In time, my torch flickered and finally went out and fell over, hissing like a snake against the ice it had fallen on. I stood alone in the darkness and cold of the cave like that for a very long while, before I stirred and groped along the granite wall and found my way back out. By the time I stumbled back into our camp below, Lyman had wrapped himself in his blanket and was asleep at the further end of our lean-to, or appeared to be. I drew my blanket around me and curled up opposite him. But I did not sleep. Like a dead man, I lay with my eyes wide open, unblinking, staring at the night sky, with no words and no human voice in my ears but the words and voice of Lyman’s terrible truth.
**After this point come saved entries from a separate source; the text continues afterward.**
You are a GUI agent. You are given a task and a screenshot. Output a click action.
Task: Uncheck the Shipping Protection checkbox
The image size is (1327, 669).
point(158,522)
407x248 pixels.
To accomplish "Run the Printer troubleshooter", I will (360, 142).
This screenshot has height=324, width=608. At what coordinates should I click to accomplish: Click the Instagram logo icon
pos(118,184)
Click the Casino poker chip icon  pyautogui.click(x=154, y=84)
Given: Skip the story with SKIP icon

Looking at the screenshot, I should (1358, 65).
For the two days that followed, we worked in near silence, speaking to one another politely but only when necessary, as we chopped trees and roots and pried, rolled, and lugged stones off the path that led through the mountains to the Tahawus mining camp. What was there now to say? It had already all been said—and Lyman’s final words to me in the ice-cave had permanently closed off any further conversational intimacies between us. I had not told him what by me still wanted telling, but he had made it clear that whatever I might say, it needed no hearing from him, and I could only accept that judgement.